Untuk kampung yang menjalankan program ketahanan pangan berupa ternak kambing mereka membeli sebanyak 10 ekor, terdiri dari sembilan ekor kambing betina dan satu ekor kambing jantan jenis Jawa Randu. 

Kambing betina dibeli dengan harga sekitar Rp3,1 juta per ekor, sedangkan kambing jantan sekitar Rp3,5 juta per ekor. Dengan total anggaran sekitar Rp31 juta untuk setiap paket.

Kambing-kambing tersebut diketahui didatangkan dari Provinsi Lampung yang telah diserahkan kepada warga atau kelompok penerima sebelum bulan Ramadan 2026 lalu. 
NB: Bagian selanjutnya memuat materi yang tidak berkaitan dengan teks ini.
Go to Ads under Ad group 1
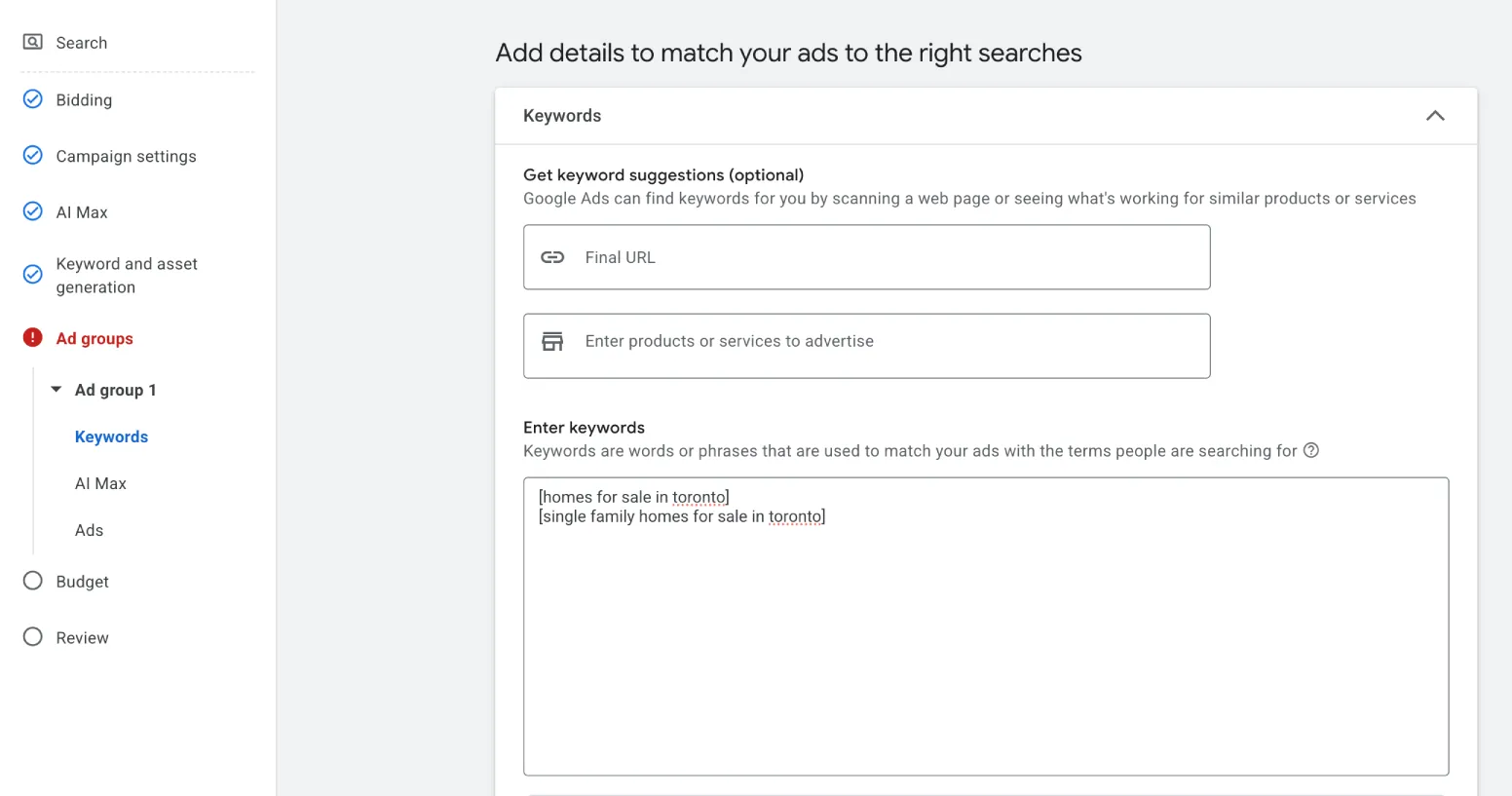1512x796 pixels. 89,530
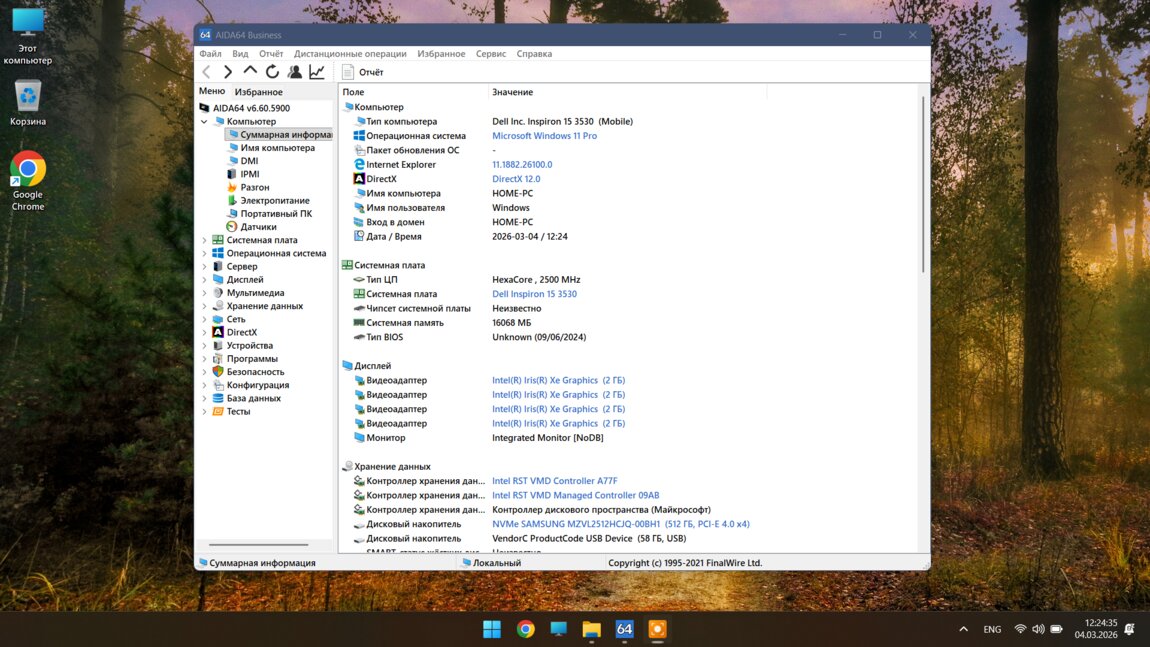This screenshot has height=647, width=1150.
Task: Expand the Хранение данных tree node
Action: (x=205, y=306)
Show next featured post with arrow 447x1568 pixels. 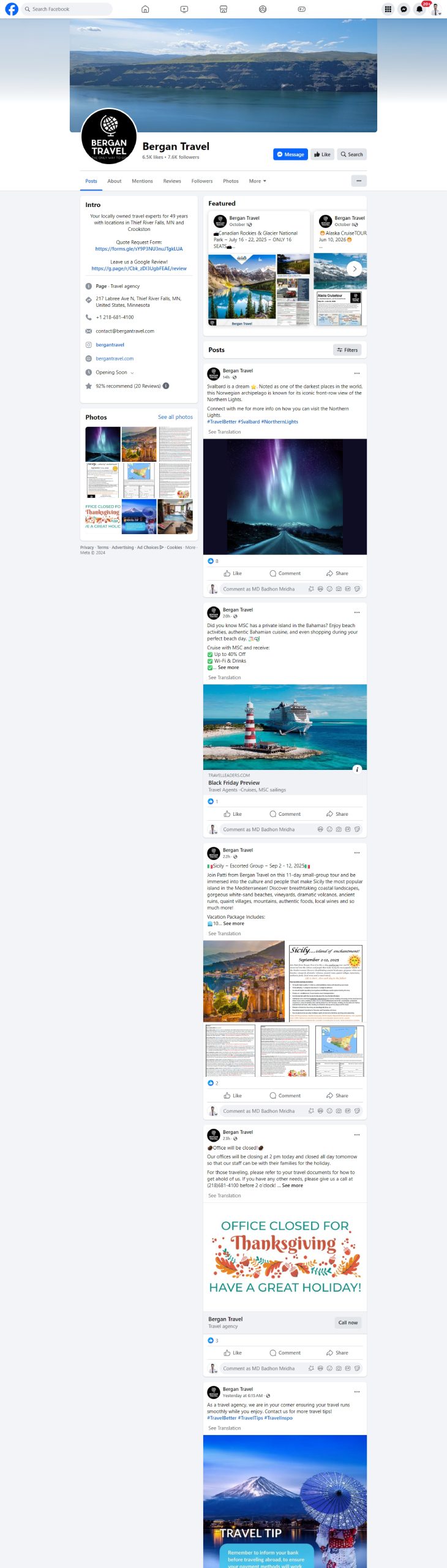pos(355,269)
Salah seorang warga yang menerima kambing program ketahan pangan tersebut mengaku was-was saat mengetahui kambing yang diterima dalam kondisi kurus dan sakit. Ia khawatir jika kambing tersebut tidak bertahan lama atau mati. 
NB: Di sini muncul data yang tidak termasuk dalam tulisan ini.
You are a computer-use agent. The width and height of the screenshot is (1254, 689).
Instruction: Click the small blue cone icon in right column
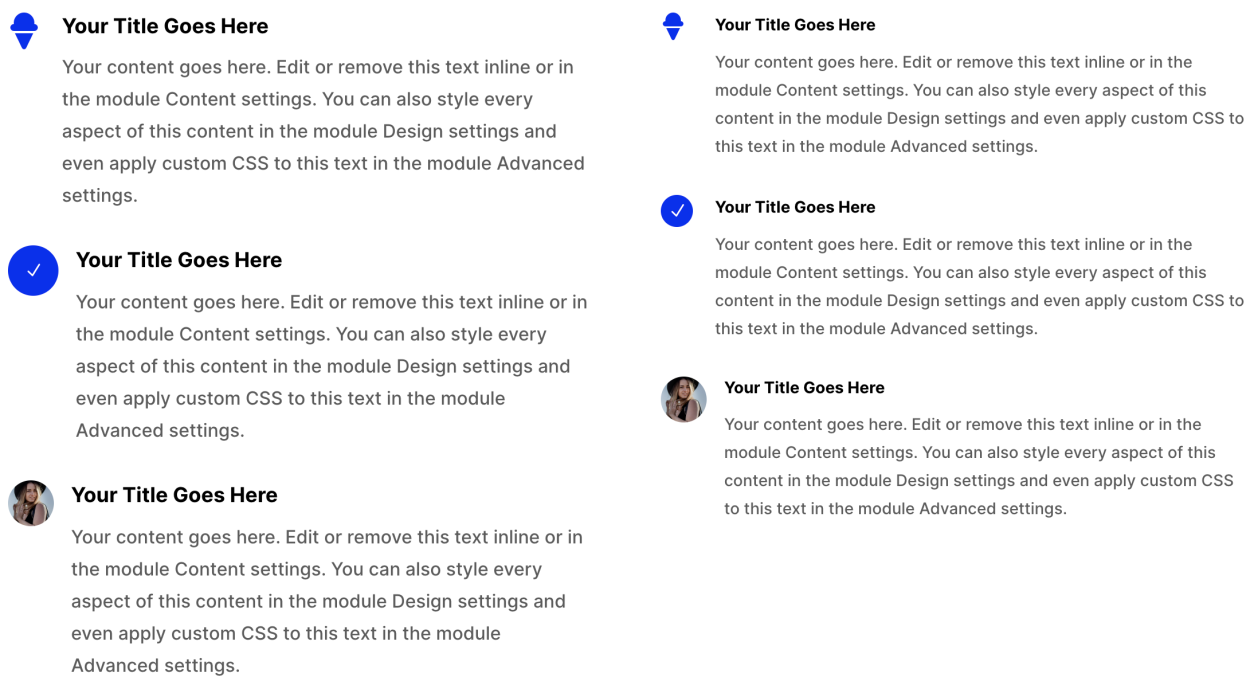pyautogui.click(x=673, y=27)
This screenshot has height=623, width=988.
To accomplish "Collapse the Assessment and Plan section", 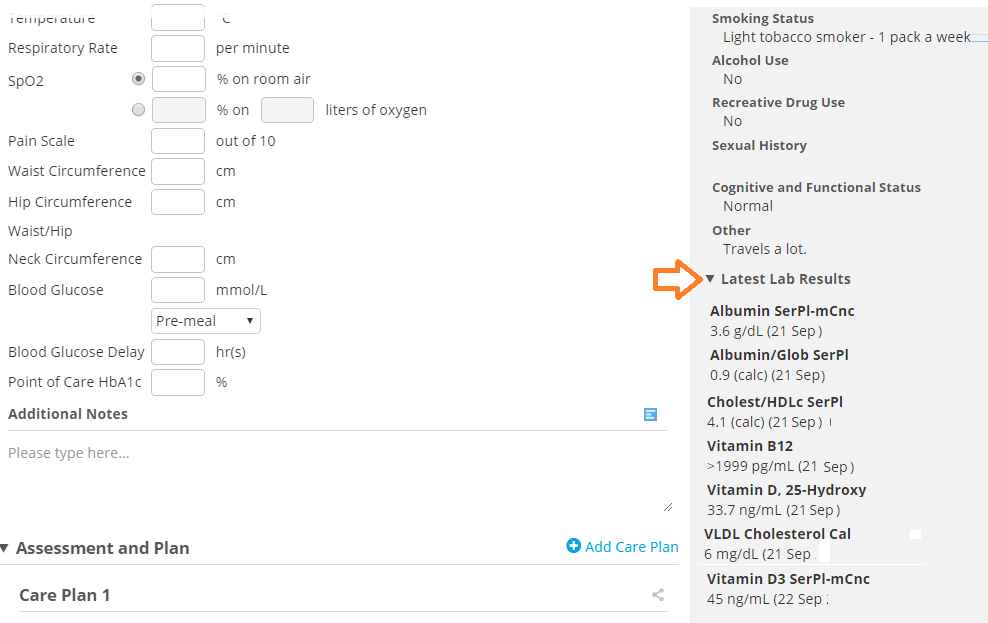I will pyautogui.click(x=4, y=548).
"Sempat kaget pas turun dari mobil kok kambingnya kurus-kurus, udah terlanjur terdaftar yaudahlah di bawa aja, cuman kalau mati kayak mana pertanggungjawaban kami," ucap seorang warga kepada Riau Online, Senin, 3 Agustus 2026.

"Yang kami tau kambing itu dari Lampung, pas turun dari mobil besar kami mengambil masing-masing," imbuhnya. 

Menurutnya tidak seluruh kampung di Kecamatan Bungaraya menjalankan program ketahanan pangan berupa ternak kambing. 

"Setahu saya tidak semua kampung di Bungaraya yang menjalankan program ternak kambing," katanya.

Terpisah, menurut warga yang juga merupakan pengusaha jual beli kambing menyebutkan harga kambing program ketahanan pangan tersebut tidak sesuai. 

Ia memperkirakan harga kambing dengan ukuran dan kondisi serupa di pasaran hanya berkisar Rp1,7 juta per ekor apabila dalam kondisi sehat. Kalau yang kondisinya sudah terlihat kurang sehat, harganya hanya Rp1,4 juta per ekor. 

"Jauh sekali selisih harganya. Tapi kan itu program pemerintah mau protes ke siapa," tutupnya.